** WHAT IS BEING ASKED **
Locate "Task: Click the Waist (cm) row header" in the listing. Transcribe the line that contains it and every line that follows, through the last, omitting all pictures.

** EXERCISE INPUT **

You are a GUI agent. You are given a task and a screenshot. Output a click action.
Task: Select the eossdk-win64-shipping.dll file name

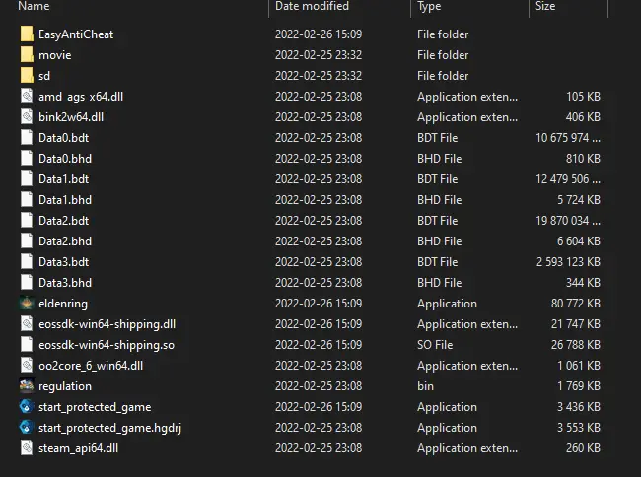107,324
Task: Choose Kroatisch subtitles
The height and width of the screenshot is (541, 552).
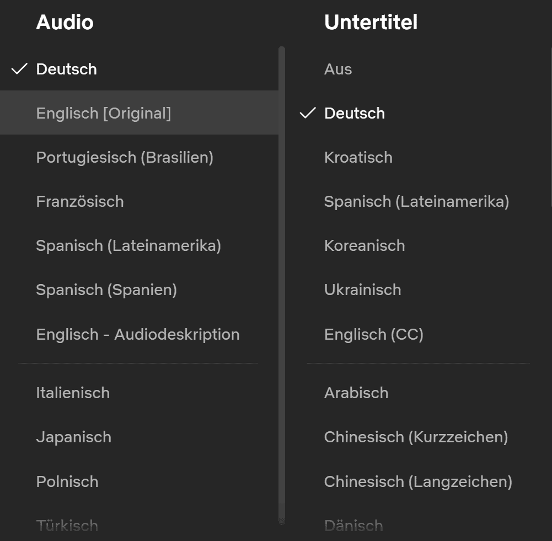Action: 358,157
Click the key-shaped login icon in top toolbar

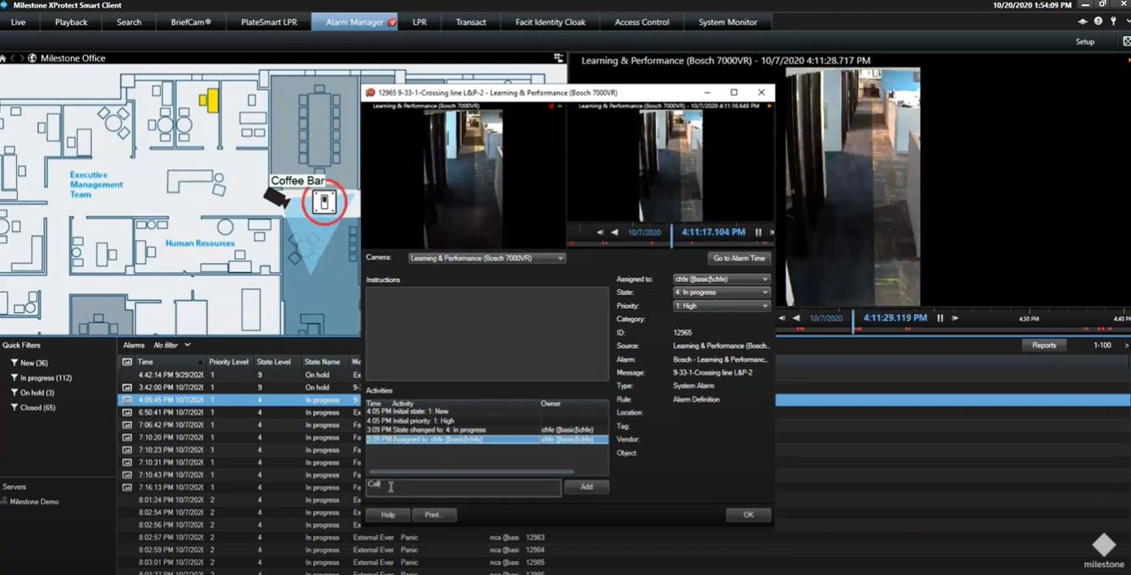coord(1112,21)
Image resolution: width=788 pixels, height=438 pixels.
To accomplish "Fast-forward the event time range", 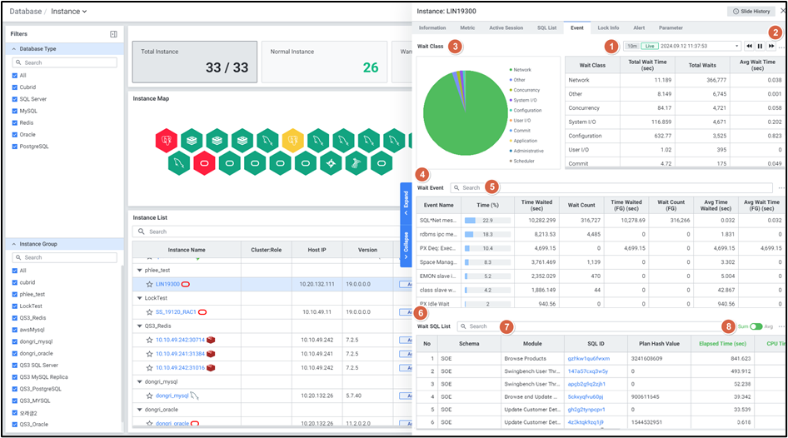I will click(771, 46).
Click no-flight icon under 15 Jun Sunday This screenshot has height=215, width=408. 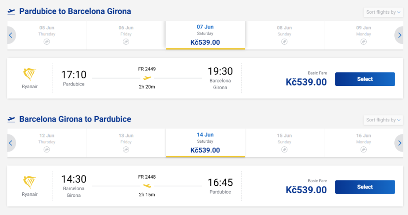click(284, 149)
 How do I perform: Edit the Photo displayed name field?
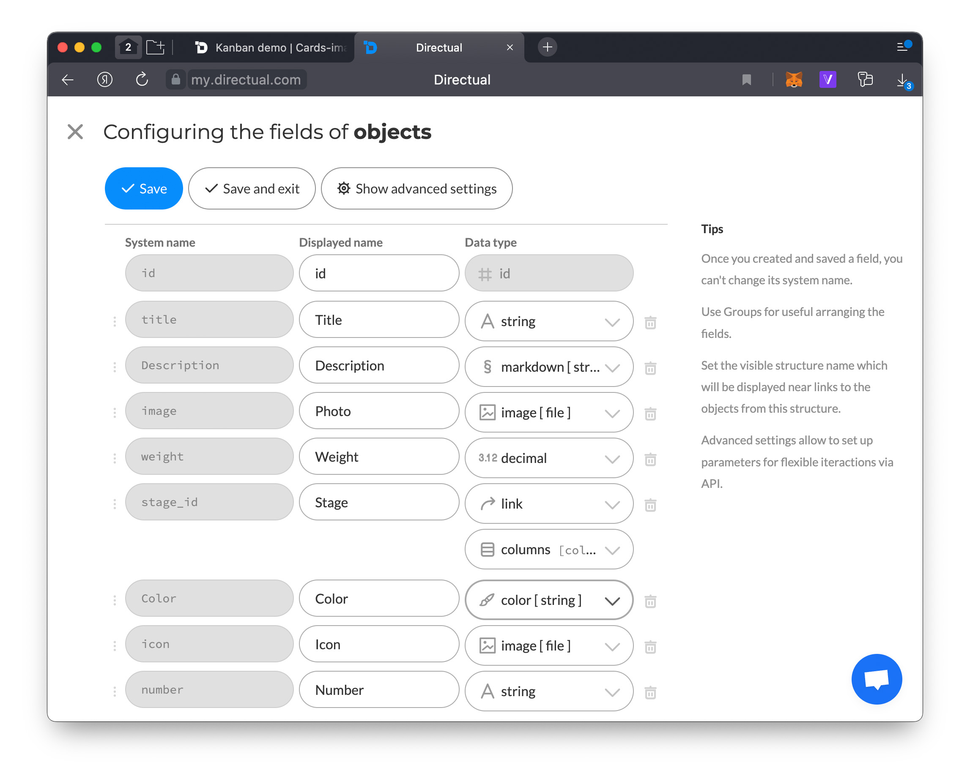[379, 411]
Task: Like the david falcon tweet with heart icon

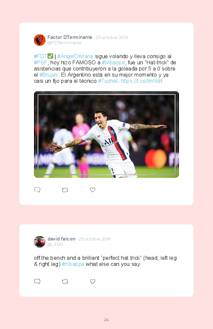Action: pos(93,281)
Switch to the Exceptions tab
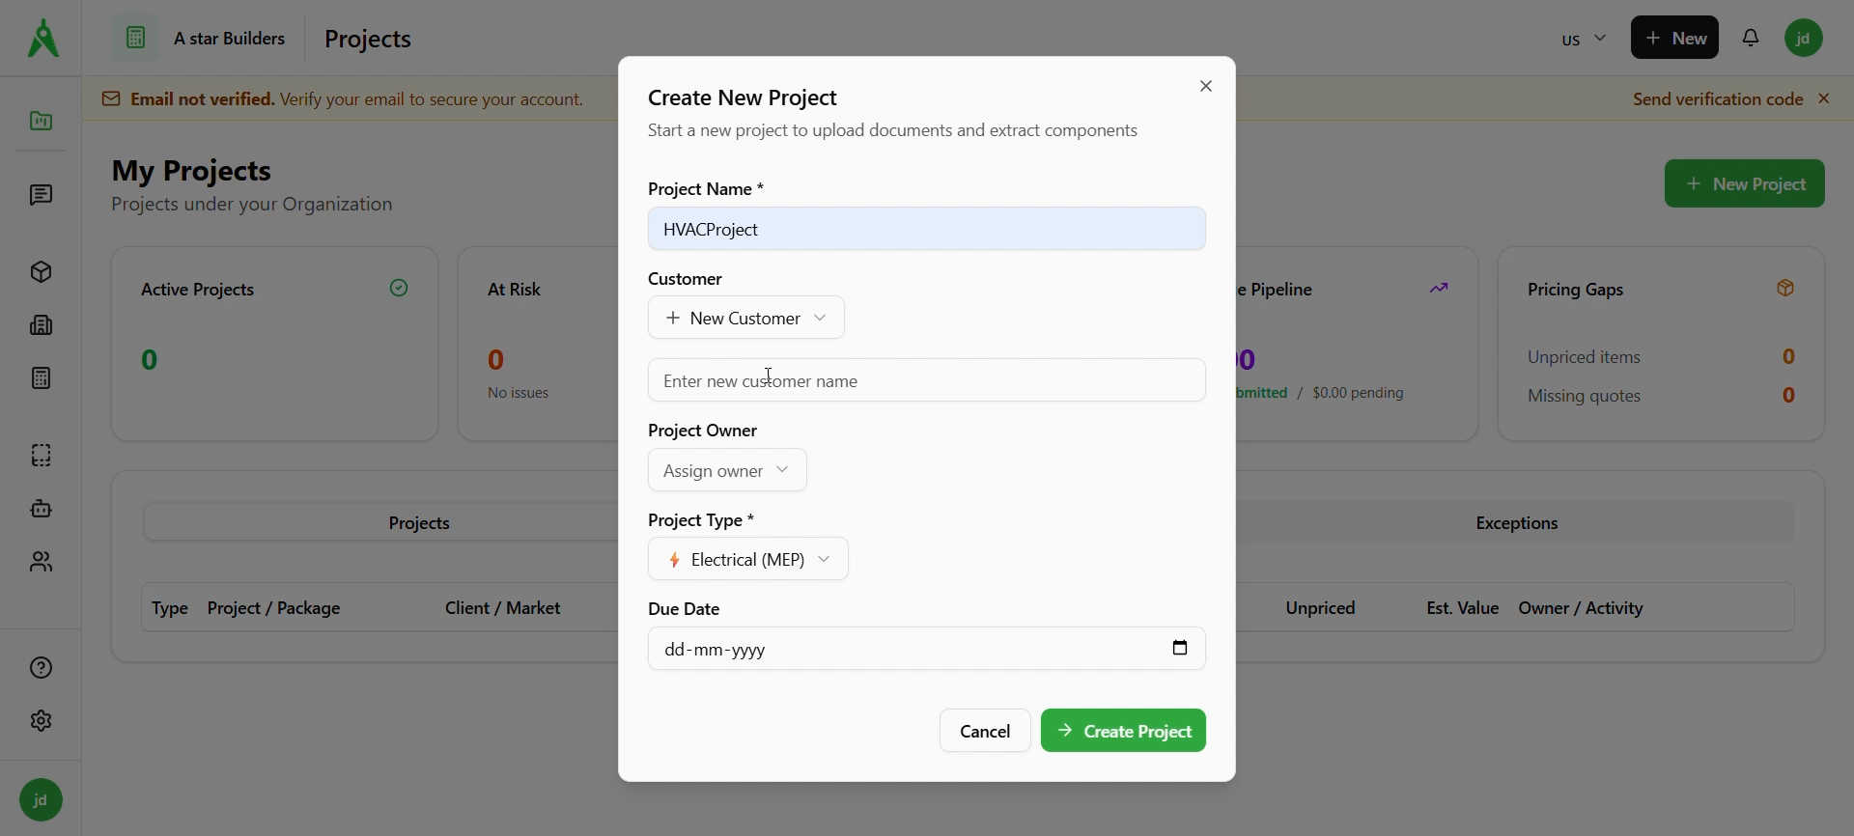This screenshot has width=1854, height=836. click(x=1516, y=523)
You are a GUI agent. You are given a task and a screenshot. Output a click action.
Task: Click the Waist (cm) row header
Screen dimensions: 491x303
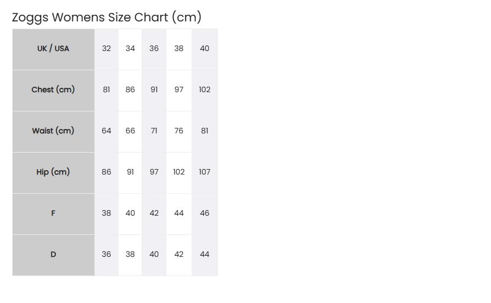(53, 132)
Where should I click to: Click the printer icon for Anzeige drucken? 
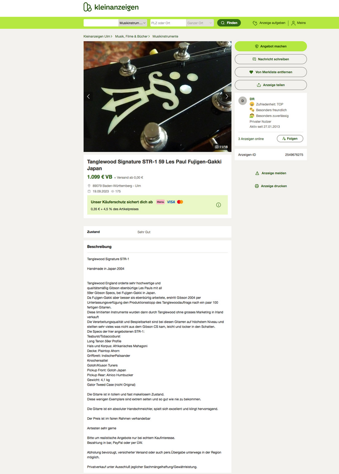click(x=257, y=186)
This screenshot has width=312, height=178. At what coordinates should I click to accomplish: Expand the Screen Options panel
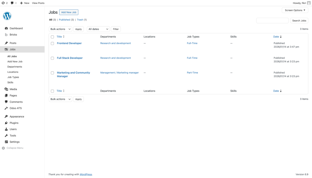(x=295, y=10)
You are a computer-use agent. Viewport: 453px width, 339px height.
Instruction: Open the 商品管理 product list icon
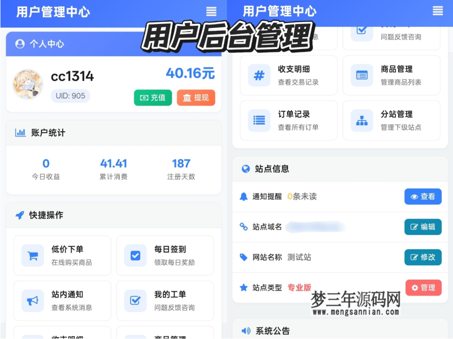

** COMPLETED TASK **
Task: Click the Waist (cm) row header
Screen dimensions: 491x303
(53, 132)
Where should I click to: Click the printer icon for Anzeige drucken? 
click(x=257, y=186)
This screenshot has width=312, height=178. At what coordinates should I click to accomplish: Expand the Screen Options panel
(x=295, y=10)
You are a computer-use agent. Viewport: 453px width, 339px height.
Instruction: Open the 商品管理 product list icon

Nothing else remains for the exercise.